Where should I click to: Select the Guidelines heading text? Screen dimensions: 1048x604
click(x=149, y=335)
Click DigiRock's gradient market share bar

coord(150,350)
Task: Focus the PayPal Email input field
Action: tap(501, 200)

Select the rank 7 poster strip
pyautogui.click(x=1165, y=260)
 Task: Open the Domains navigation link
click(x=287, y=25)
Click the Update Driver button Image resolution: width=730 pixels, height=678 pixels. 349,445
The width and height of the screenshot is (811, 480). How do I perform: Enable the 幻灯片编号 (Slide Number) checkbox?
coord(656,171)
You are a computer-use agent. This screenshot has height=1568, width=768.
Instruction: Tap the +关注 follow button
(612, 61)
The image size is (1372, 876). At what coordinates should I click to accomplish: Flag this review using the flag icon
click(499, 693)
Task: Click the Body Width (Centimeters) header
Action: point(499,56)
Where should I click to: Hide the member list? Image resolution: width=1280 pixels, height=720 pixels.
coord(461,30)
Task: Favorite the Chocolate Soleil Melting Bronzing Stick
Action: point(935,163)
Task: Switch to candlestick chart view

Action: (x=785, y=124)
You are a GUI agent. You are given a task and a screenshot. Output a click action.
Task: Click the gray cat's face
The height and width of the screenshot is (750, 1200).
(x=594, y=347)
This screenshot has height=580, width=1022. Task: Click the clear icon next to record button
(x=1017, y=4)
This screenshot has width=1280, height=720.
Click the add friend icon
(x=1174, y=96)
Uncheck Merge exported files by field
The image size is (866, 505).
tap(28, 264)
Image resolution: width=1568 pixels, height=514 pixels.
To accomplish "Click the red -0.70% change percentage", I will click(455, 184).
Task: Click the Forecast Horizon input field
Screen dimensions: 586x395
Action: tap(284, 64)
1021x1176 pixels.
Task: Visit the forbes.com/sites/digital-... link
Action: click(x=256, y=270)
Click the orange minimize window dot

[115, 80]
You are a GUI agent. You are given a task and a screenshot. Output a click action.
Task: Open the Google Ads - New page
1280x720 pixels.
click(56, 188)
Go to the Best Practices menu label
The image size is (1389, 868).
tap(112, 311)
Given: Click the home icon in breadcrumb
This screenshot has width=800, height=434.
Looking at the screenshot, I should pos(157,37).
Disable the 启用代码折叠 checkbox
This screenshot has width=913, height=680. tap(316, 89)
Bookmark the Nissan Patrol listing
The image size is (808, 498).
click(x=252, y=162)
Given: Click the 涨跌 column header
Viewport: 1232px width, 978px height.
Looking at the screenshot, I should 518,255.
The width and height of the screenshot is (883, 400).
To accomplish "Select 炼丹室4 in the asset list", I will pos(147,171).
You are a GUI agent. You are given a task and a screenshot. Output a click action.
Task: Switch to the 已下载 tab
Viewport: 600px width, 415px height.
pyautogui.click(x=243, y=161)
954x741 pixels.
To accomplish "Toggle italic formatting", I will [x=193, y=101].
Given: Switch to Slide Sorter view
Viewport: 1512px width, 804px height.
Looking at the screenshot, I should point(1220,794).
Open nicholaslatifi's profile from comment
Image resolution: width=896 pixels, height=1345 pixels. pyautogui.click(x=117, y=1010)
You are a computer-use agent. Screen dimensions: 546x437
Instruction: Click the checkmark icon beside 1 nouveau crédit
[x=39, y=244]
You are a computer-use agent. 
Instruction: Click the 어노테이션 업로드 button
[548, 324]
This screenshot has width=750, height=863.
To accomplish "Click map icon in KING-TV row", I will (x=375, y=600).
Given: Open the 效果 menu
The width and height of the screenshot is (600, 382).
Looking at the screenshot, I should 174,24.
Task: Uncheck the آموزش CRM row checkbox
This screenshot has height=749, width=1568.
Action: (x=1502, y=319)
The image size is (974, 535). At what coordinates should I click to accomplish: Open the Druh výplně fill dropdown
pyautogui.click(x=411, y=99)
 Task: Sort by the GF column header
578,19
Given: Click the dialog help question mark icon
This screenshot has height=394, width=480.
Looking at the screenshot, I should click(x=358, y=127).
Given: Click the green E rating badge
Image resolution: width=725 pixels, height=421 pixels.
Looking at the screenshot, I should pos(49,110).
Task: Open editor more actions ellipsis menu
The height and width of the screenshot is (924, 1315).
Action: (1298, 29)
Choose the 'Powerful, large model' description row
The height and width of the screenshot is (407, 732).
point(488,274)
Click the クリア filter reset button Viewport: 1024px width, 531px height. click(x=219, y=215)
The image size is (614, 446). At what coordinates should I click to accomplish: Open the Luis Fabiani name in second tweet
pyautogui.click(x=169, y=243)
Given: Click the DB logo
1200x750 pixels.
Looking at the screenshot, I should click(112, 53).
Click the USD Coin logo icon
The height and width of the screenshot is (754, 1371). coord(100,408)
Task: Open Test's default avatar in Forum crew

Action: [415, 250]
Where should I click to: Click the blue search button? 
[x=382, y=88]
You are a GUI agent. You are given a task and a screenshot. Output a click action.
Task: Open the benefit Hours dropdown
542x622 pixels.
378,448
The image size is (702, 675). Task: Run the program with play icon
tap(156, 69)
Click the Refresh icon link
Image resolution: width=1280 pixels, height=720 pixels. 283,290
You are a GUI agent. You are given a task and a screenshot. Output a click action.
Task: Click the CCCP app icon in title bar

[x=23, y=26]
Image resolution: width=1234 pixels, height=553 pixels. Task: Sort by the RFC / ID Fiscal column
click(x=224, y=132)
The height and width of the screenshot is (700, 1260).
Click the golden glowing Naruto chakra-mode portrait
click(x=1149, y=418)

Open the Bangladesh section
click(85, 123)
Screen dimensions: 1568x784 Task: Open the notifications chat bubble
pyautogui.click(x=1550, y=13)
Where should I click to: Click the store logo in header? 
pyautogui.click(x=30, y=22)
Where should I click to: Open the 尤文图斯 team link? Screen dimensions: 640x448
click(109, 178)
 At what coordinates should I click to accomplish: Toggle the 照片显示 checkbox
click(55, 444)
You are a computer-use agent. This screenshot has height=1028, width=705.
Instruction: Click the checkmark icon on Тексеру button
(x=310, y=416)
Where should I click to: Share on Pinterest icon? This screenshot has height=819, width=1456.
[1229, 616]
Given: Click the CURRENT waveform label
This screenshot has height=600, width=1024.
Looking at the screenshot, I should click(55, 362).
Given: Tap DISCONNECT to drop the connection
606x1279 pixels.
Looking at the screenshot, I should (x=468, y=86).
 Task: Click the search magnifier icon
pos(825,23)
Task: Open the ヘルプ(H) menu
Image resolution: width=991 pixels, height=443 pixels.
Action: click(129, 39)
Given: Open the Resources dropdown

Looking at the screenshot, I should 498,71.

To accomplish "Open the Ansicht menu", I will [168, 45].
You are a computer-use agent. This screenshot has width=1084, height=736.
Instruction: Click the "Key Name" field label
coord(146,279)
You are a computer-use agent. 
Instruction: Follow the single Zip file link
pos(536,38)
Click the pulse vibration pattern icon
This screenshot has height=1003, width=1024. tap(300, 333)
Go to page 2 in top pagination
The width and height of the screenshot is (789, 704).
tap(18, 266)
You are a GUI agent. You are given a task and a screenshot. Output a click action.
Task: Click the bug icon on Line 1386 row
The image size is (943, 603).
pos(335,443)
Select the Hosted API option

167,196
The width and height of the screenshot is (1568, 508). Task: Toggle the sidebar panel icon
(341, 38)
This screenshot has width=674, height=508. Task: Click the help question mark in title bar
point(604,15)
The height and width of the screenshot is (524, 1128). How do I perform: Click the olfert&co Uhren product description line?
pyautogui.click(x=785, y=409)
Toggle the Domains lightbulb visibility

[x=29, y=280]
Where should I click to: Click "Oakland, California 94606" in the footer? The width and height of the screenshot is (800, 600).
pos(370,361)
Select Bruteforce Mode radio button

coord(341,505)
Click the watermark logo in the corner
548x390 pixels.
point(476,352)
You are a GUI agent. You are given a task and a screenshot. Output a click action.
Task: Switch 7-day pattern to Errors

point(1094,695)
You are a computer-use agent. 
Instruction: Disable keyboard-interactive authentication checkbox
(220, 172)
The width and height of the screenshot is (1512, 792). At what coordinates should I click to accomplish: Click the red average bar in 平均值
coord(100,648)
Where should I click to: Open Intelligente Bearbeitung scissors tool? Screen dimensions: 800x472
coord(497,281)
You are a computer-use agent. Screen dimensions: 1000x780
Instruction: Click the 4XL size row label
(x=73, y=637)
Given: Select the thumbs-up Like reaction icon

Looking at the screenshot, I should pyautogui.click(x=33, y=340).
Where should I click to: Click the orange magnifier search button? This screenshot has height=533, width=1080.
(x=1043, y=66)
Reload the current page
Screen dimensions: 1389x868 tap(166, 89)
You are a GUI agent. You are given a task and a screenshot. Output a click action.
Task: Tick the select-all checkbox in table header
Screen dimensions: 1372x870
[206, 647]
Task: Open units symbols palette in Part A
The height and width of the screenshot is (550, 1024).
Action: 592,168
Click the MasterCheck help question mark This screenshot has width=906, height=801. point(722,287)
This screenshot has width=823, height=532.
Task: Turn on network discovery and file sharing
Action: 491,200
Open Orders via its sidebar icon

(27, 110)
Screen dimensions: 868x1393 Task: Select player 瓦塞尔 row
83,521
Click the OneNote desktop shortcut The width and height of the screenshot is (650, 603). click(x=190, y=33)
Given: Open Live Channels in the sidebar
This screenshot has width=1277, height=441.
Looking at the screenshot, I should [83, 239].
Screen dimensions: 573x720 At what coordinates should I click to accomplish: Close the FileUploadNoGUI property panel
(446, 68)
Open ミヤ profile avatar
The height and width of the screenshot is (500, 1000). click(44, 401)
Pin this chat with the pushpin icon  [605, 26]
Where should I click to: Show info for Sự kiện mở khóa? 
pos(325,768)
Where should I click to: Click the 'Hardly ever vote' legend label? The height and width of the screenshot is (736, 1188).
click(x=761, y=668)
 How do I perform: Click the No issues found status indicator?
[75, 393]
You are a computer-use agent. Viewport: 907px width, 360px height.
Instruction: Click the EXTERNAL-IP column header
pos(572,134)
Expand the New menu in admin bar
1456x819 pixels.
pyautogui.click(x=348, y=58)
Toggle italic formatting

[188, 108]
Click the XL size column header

☆ ☆ ☆

TRY IT = Would you quote everything above from the line containing "Click the USD Coin logo icon" down to the line containing "has height=1028, width=705."? Include both of those lines and nothing else.

TASK RESPONSE =
Click the USD Coin logo icon
The height and width of the screenshot is (754, 1371). coord(100,408)
Task: Open Test's default avatar in Forum crew

Action: [415, 250]
Where should I click to: Click the blue search button? 
[x=382, y=88]
You are a GUI agent. You are given a task and a screenshot. Output a click action.
Task: Open the benefit Hours dropdown
542x622 pixels.
378,448
The image size is (702, 675). Task: Run the program with play icon
tap(156, 69)
Click the Refresh icon link
Image resolution: width=1280 pixels, height=720 pixels. 283,290
You are a GUI agent. You are given a task and a screenshot. Output a click action.
Task: Click the CCCP app icon in title bar

[x=23, y=26]
Image resolution: width=1234 pixels, height=553 pixels. Task: Sort by the RFC / ID Fiscal column
click(x=224, y=132)
The height and width of the screenshot is (700, 1260).
Click the golden glowing Naruto chakra-mode portrait
click(x=1149, y=418)

Open the Bangladesh section
click(85, 123)
Screen dimensions: 1568x784 Task: Open the notifications chat bubble
pyautogui.click(x=1550, y=13)
Where should I click to: Click the store logo in header? 
pyautogui.click(x=30, y=22)
Where should I click to: Open the 尤文图斯 team link? Screen dimensions: 640x448
click(109, 178)
 At what coordinates should I click to accomplish: Toggle the 照片显示 checkbox
click(55, 444)
You are a computer-use agent. This screenshot has height=1028, width=705.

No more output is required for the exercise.